Eine Geschichte auf der Höhe der Zeit

Eine ganz unsentimentale Einstimmung in Weihnachten gibt der Evangelist Markus: Er beginnt in der Wüste. Das getraut sich kein Pfarrer: an Weihnachten von Wüste zu reden. Aber wer sich seinem Leben stellt, der will gerade da durch. Der interessiert sich gerade für diese Frage, wie man da durchkommt.

 Weihnachten ungewohnt

Immer wieder wird über Weihnachten gesagt: Das ist Kitsch, sentimental, es geht nur ums Geschäft. Das Gefälle ist so gross zwischen dem, was wir als Probleme in der Welt wahrnehmen und dem, was wir dafür vorkehren. In dieser Zeit von Englein zu reden, sich in die Kindheitserinnerung an Weihnachten zu flüchten, erscheint als falsch und sentimental.

Eine ganz unsentimentale Einstimmung in Weihnachten gibt der Evangelist Markus: da ist keine Geburt im Stall, kein Weg nach Bethlehem, keine Herbergssuche, keine Anbetung an der Krippe, keine Hirten, kein Ochs und kein Esel. Er beginnt seine Erzählung, als Jesus erwachsen ist. Nichts von niedlich. Die Geschichte verführt uns nicht zu Erinnerungen an die Kindheit. Er ist so alt wie wir.

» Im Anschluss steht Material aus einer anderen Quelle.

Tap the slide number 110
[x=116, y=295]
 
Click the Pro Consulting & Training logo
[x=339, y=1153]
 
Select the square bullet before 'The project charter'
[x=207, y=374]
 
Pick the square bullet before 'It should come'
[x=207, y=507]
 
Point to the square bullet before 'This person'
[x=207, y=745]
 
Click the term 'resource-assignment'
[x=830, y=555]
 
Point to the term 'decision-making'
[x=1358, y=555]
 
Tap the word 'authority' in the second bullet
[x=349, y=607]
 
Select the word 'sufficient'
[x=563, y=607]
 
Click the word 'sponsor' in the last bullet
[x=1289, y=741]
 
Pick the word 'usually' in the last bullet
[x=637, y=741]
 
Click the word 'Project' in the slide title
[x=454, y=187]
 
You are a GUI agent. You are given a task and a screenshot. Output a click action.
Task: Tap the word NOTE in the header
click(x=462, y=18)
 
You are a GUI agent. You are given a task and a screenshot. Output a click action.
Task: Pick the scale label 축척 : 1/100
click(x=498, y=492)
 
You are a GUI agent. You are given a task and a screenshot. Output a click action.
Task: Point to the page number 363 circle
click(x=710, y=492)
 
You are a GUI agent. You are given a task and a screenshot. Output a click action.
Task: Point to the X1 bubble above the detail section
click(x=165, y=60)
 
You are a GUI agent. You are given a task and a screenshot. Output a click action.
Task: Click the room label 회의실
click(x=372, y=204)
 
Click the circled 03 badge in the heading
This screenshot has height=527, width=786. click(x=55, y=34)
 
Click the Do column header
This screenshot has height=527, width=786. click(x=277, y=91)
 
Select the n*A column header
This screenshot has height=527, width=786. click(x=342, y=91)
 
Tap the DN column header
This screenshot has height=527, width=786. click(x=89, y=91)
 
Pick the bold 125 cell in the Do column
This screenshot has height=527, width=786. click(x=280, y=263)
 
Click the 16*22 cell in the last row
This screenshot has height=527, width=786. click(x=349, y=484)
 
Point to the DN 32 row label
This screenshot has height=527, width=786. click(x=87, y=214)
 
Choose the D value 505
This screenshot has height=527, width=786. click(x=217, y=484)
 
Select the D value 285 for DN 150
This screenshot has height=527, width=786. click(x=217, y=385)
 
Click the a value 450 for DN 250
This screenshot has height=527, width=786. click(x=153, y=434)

Und er beginnt in der Wüste. Das getraut sich kein Pfarrer: an Weihnachten von Wüste zu reden. Aber wer sich seinem Leben stellt, der will gerade da durch. Der interessiert sich gerade für diese Frage, wie man da durchkommt. Den TV-Sender mit seinem Lärm und seiner Zerstreuung, den muss man nicht auch noch in der Kirche anknipsen. So jedenfalls denkt Markus, und er mutet uns etwas zu. Er mutet uns das zu, was er sich selber zumutet auf dem Weg zu einem richtigen Leben.

So führt er Jesus gleich mal in die Wüste. Mal schauen wie es ihm geht. Das interessiert uns Menschen: wie es einem dort geht. Wie man sich behauptet, wenn so was kommt. Wie man da wieder herausfindet, wenn es leer und öd wird. Es wird ihm zur Probe, er wird „versucht“ in der Wüste.

Was ist wichtig im Leben? Was führt weiter? Und wo geht es nur immer wieder zurück auf die alten Trampelpfade? – Wer sich auf Kosten anderer Anerkennung holt, der bleibt wohl stecken in diesem Sieb, das sich Wüste nennt. Wer Einfluss und Geltung höherstellt als alles andere, der wird Menschen rund um sich verletzten und selber in einer menschlichen Einöde enden… Markus beschreibt die Art der „Versuchungen“ nicht, im Unterschied zu Matthäus und Lukas. Es ist für jeden Menschen wieder anders.

Wüste statt blühender Landschaften, Fasten statt Festen. Das scheint eine magere Botschaft für Weihnachten. Und doch wird es jedem wohl dabei, der den Lärm der Zerstreuung nicht mehr hören mag.

Gibt es denn kein Weihnachten bei Markus? – Sein Weihnachten ist, dass Gott kommt. „Wahrlich, dieser war Gottes Sohn!“, sagt der Hauptmann am Schluss seines Evangeliums.

Seine Advents-Türe, die aufgestossen wird, ist der Vorhang im Tempel, der mitten entzweireisst, als Christus stirbt. Es widerstrebt uns, in der Adventszeit Geschichten vom Leiden zu hören, auch wenn die Zeitungen voll davon sind, aber in dieser Zeit blenden wir sie aus. Markus beharrt eigensinnig darauf, dass gerade dadurch, durch dieses Geschehen am Kreuz, Heil geworden sei für die Menschen auf Erden. Aber es bleibt dabei: Da sind keine Hirten, die aufbrechen, kein Ochs und kein Esel. Aber eine Geschichte auf der Höhe der Zeit, die die Not nicht leugnet und die Erlösungssehnsucht der Menschen ernst nimmt.

Markus hat eine grosse Botschaft: Gott hört. Gott hilft. Und er kommt, auch in der Wüste. Und er zitiert den Propheten Jesaja: „Bahnt für den Herrn einen Weg durch die Wüste! Baut in der Steppe eine ebene Strasse für unseren Gott! Jedes Tal soll sich heben, jeder Berg und Hügel sich senken. Was krumm ist, soll gerade werden, und was hüglig ist, werde eben. Dann offenbart sich die Herrlichkeit des Herrn, alle Sterblichen werden sie sehen.“ (Jesaja 40,3 f und Markus 1,2).